Morir desnudos
Por Plácido RODRÍGUEZ
Según el zoólogo, Desmond Morris: «de las ciento noventa y tres especies de simios y monos sólo una de ellas no está cubierta de pelo. La excepción la constituye un mono desnudo que se ha puesto a sí mismo el nombre de homo sapiens». Desde tiempos inmemorables los monos desnudos tratamos de suplir esa falta de pelo con ropajes que nos protegen y nos adornan, e incluso en la muerte vestimos a los difuntos para que la desnudez en la que nacemos no nos avergüence en el viaje incierto hacia territorios de los que no suelen volver los exploradores.
La niña parece nerviosa, porque lleva una cesta de flores y es la encargada de abrir el paso de la ceremonia que se celebra en San Basilio de Palenque, una localidad de Colombia en la que los esclavos africanos escapaban para vivir en libertad. La comitiva fúnebre la sigue, bailando ritmos ancestrales al compás de los tambores que lloran, con sonidos de dolor, a un muerto vestido de blanco. A más de 10.000 km el fallecido tiene que ser lavado un número impar de veces antes de ser envuelto, también en una tela blanca, para celebrar el entierro musulmán. El muerto hindú se traslada a hombros a la cremación. Si el difunto es hombre o viuda se le viste con una túnica blanca, si la mujer es soltera la túnica es amarilla, y si es casada la túnica es roja. Los vikingos tenían rituales diferentes en función de la posición social del muerto, incluso podían sacrificar esclavos durante el funeral para que sirviesen a sus amos en la otra vida. La vestimenta del difunto también era determinante en el viaje al más allá. «Cerraron sus ojos/que aún tenía abiertos,/taparon su cara/con un blanco lienzo…» Así comienza una de las rimas de Bécquer en la se intercalan versos que describen el rito… «Y en una capilla/dejaron el féretro./Allí rodearon/sus pálidos restos/de amarillas velas/y de paños negros».

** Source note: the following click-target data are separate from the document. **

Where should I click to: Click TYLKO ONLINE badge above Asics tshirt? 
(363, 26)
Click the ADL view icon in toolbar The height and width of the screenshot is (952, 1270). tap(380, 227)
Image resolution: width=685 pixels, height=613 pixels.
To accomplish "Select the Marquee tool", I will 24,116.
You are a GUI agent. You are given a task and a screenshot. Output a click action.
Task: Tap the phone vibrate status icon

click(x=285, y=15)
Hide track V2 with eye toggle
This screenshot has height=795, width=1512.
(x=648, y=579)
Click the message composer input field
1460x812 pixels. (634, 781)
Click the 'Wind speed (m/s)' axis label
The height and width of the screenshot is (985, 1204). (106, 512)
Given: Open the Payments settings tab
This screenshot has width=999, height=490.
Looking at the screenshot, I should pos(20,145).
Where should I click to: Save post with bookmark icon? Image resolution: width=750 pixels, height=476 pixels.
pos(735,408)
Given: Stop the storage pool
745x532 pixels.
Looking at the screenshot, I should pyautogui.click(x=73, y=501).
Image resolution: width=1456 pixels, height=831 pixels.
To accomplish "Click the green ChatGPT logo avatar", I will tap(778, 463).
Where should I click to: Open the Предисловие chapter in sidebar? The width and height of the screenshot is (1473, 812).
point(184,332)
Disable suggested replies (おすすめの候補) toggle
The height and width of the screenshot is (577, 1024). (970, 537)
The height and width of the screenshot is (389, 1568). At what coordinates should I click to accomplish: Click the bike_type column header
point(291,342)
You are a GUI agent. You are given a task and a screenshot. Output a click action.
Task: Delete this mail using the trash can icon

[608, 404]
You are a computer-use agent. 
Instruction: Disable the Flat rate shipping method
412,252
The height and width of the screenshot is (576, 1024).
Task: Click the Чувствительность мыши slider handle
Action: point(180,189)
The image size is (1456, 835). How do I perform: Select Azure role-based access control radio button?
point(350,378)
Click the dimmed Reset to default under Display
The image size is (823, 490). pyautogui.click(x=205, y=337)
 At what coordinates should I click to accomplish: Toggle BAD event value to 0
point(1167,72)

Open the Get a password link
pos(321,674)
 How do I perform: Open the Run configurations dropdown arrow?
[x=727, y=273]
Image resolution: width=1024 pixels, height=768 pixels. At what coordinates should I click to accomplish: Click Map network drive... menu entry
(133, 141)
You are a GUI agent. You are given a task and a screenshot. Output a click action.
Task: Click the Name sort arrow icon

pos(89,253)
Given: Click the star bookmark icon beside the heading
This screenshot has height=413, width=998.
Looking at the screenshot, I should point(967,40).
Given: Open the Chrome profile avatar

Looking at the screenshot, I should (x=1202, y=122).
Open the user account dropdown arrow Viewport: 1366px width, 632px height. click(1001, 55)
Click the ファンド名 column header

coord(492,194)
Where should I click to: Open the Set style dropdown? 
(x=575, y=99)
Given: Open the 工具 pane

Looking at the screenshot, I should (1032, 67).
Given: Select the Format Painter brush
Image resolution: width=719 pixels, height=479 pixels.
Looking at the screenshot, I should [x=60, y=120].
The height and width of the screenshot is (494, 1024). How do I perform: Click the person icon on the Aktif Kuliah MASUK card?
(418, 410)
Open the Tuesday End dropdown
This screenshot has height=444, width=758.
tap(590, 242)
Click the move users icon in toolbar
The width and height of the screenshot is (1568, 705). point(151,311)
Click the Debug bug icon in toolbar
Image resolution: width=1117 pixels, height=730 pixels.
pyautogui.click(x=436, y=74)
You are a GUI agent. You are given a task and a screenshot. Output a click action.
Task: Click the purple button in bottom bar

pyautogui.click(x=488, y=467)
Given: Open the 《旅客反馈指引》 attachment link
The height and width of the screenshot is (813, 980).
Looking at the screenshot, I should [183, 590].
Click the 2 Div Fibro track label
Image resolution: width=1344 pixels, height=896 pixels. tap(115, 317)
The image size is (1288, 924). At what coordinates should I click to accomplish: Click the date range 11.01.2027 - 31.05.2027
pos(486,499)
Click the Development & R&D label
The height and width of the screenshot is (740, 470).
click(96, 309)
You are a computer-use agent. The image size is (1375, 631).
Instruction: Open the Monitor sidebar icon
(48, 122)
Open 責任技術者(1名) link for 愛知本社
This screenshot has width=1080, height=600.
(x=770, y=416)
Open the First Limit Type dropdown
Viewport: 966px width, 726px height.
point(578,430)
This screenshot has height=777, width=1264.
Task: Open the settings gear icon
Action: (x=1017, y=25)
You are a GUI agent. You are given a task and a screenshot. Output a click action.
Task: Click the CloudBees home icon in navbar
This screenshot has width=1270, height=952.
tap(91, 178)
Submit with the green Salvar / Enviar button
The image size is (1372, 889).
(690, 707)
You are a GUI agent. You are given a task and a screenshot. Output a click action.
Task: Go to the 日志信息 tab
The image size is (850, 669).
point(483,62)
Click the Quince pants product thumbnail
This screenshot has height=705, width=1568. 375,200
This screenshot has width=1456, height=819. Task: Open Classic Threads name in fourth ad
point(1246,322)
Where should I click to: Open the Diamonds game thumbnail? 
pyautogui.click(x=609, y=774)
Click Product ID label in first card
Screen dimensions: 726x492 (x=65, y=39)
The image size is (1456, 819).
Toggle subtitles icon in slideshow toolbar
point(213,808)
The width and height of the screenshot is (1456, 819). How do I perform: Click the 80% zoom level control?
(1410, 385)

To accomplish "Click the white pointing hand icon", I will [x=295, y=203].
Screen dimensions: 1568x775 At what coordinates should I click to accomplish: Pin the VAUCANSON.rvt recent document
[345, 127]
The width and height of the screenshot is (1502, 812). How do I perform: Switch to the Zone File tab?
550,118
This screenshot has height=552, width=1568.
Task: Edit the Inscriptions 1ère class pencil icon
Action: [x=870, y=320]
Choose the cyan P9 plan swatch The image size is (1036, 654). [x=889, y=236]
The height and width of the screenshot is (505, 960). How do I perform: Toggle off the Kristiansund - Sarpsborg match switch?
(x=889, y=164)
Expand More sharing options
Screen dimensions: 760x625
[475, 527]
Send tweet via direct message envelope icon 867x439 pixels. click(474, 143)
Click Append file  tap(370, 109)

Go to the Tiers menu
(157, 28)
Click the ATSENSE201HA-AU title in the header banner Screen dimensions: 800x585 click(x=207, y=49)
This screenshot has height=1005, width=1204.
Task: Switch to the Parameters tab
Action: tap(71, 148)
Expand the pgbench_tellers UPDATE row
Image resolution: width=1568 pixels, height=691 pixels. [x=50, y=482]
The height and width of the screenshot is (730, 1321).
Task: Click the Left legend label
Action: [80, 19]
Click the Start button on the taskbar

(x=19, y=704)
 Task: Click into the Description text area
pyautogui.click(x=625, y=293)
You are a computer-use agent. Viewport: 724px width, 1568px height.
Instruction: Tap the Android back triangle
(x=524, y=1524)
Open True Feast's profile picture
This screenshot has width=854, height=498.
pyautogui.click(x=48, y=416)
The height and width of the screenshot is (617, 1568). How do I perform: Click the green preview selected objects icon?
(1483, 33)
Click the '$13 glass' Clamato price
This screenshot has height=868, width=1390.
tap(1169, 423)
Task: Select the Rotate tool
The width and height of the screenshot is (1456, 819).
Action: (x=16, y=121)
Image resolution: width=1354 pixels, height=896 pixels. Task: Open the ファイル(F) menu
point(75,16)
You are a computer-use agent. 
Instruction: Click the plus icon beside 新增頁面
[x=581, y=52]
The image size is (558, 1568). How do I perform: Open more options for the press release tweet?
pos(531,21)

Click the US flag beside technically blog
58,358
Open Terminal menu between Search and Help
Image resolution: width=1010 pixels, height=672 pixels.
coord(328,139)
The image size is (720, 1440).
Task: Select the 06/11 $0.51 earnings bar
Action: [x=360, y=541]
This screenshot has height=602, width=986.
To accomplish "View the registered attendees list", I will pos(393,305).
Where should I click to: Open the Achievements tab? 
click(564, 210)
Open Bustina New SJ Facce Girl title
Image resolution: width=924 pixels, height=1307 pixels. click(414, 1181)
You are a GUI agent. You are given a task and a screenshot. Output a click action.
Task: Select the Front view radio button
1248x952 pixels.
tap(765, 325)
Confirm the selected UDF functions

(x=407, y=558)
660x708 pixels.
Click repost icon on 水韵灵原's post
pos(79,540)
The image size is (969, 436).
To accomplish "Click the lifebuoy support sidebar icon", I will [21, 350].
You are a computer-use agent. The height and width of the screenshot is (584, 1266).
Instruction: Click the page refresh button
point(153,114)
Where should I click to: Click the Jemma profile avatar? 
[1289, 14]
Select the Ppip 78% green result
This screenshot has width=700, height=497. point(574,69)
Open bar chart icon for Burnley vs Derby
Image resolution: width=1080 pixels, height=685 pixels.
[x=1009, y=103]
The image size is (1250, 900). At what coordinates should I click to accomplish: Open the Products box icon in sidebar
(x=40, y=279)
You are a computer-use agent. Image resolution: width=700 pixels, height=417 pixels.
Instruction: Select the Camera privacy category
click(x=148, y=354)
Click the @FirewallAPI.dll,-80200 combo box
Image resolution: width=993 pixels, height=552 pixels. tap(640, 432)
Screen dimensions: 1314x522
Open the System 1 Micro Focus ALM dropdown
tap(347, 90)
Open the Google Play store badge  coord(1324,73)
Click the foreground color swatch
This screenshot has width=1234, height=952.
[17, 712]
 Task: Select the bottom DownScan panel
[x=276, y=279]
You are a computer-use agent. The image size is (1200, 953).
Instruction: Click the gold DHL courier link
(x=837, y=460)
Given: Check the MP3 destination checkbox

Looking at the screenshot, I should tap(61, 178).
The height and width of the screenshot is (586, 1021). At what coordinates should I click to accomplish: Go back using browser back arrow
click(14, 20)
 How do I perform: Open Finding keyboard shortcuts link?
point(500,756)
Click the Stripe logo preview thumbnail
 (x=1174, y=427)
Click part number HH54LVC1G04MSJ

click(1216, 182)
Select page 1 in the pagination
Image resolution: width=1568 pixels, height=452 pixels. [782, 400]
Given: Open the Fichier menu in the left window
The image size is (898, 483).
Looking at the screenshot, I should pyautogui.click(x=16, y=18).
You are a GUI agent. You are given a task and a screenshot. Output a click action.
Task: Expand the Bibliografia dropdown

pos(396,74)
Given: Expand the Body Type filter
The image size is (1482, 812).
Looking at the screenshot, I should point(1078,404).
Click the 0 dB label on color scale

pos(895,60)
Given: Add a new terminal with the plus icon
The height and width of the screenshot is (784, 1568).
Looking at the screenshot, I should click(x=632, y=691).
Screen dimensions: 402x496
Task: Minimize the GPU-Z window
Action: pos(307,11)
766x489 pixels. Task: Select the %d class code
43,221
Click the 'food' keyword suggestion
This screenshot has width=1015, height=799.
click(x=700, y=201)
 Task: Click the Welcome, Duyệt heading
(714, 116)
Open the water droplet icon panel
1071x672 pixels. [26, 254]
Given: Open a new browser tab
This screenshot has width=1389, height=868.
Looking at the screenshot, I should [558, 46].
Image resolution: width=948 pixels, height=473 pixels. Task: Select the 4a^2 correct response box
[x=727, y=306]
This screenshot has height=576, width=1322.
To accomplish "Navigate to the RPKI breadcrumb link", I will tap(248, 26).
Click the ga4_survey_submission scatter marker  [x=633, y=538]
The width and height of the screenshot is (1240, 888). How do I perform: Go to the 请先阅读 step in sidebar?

Y la pandemia sólo hace números y se comporta como un traficante de muertos, quitándonos la cualidad que nos define como individuos; niega el derecho a despedirse y nos abre una brecha en el alma
A lo largo de los tiempos y en la mayoría de las culturas, a los monos desnudos nos gusta despedir a los muertos, vestidos, en medio de tradiciones en las que llantos, risas, bailes, ofrendas y también sacrificios de animales y seres humanos, manifiestan diferentes escalas de celeridad adquirida en vida y proporcionan empaque a lo que les resta por venir, ya sea en compañía de sus amigos y familiares en los salones del Valhalla o con los gusanos que habitan bajo la tierra.
Y dentro del rito existe una conexión atávica en la que la muerte de nuestros progenitores nos va preparando para afrontar nuestra propia muerte. Cuando un padre aprieta la mano de su hijo en el estertor final es como si le entregase el testigo en la carrera de la vida y le devolviese, macerada, la sensación que experimentó en el momento que el pequeño puño de su vástago se aferró al dedo protector. Si la mujer que te trajo al mundo y te ofreció el licor de su pecho, te mira por última vez para retener tu imagen el poco tiempo que le resta, a la vez la expresión de sus ojos se graba con fuego en algún rincón de tu cerebro.
Y la pandemia sólo hace números, y se comporta como un traficante de muertos a los que trata con frialdad de una forma cuantitativa, quitándonos la cualidad que nos define como individuos, negándonos el derecho que se adquiere a lo largo de nuestra efímera existencia terrenal. La pandemia niega el derecho a despedirse, y nos abre una brecha en el alma, a ambos lados del vínculo: en uno la rabia de los que se quedan, en el otro la soledad de los que nos dejan. La pandemia no se estudia en las escuelas, si acaso su progresión matemática, pero no la angustia que incuba. No nos prepararon para ella. No nos explicaron que la pandemia no permite a los monos desnudos ponernos de acuerdo para elegir el traje o el vestido con el que nos gustaría acometer el último trámite.